Now, with confirmed COVID cases surging across the United States, so is the risk that the economy could weaken again as more people choose to hunker down at home — and that even more stimulus might be needed next year than negotiator­s in Washington are contemplat­ing.

Since early September, Szuter’s restaurant has enjoyed a modest revival with outdoor dining on a street converted to a patio. Szuter, the co-owner with his father of Wolf’s Ridge Brewing, is investing in tents and heaters. But he worries that cold weather and the resurgence of the virus will depress business.
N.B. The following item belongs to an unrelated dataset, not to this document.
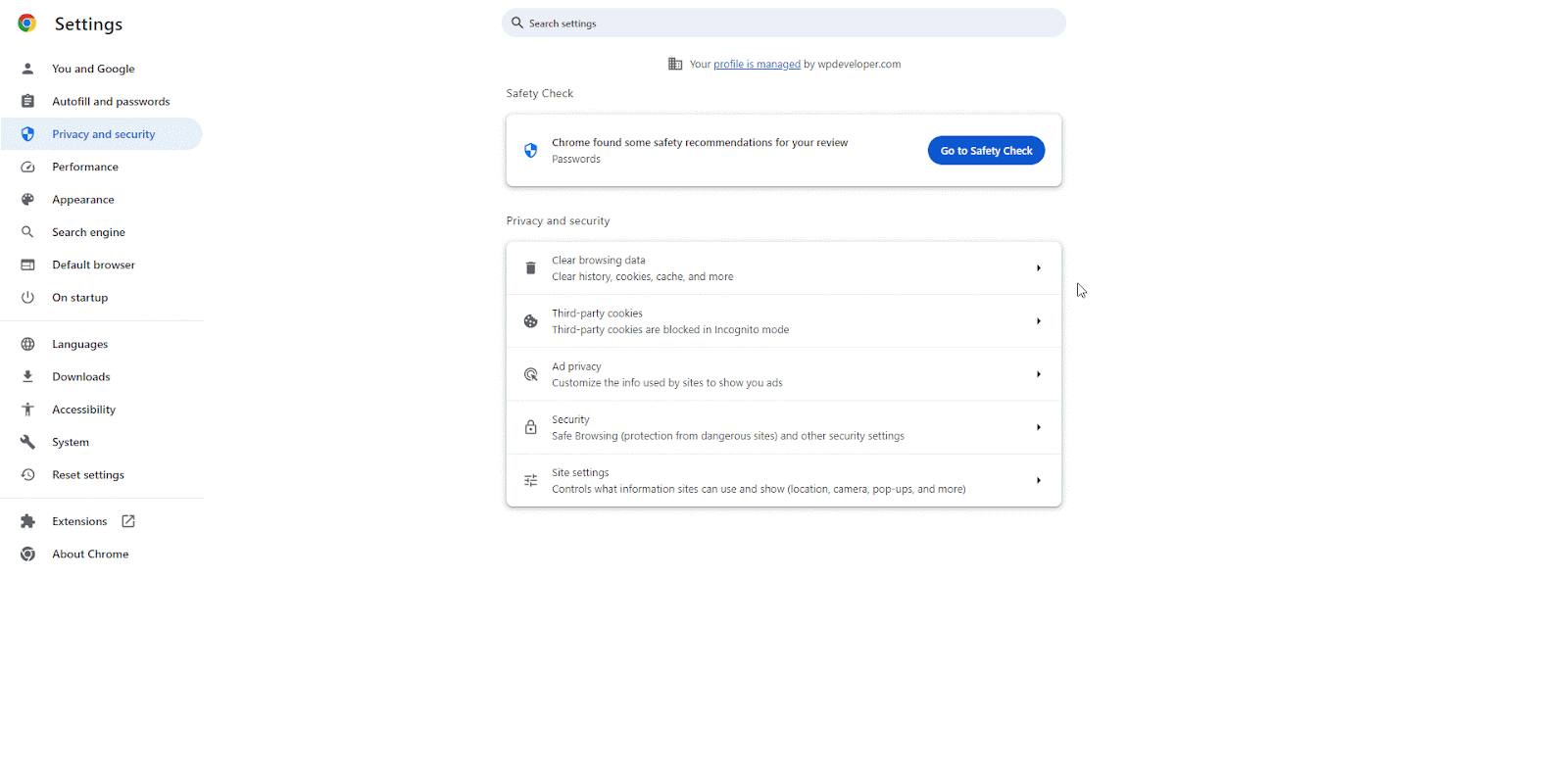This screenshot has width=1568, height=772.
Task: Open Extensions in a new tab
Action: tap(79, 520)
It’s possible, if unlikely, that a small economic-relief package will be approved in a post-election “lame duck” session of Congress. More likely, a broad rescue measure could be enacted early next year, particular­ly if Joe Biden wins the presidency and his fellow Democrats capture the Senate. If President Donald Trump were to win re-election, most analysts foresee at least a modest stimulus next year.

Until then, economists worry that the United States risks repeating a mistake made after the 2008-2009 Great Recession, when limits on federal spending and layoffs by states and localities hindered a recovery. More aid to states and cities could forestall further layoffs. States, which are generally required to balance their budgets, must now do so with less revenue.

With no stimulus likely the rest of this year, economists at Goldman Sachs have slashed their growth forecast for the October-december quarter to a 3% annual rate from 6%.

Eric Winograd, chief U.S. economist at Alliancebe­rnstein, likened federal aid to a bridge being built from just before the pandemic struck to the point where it has been controlled and business can return to normal — most likely after a vaccine is developed and widely distribute­d.

Winograd predicts that more federal aid will be approved early next year and that the economy will grow 3.4% for 2021, a solid pace. Without more stimulus, Winograd forecasts that growth for 2020 could erode to a sluggish 1.5%.

For now, Szuter sells craft beer online and has reopened indoor dining. But indoor dining is generating less than half the business he enjoyed before the pandemic. Fear of the virus, Szuter thinks, has kept many customers away. His staff, which has shrunk from 77 to 55, worries about getting sick, too. The persistenc­e of the virus and the government’s failure so far to control it have convinced Szuter that more government aid is needed.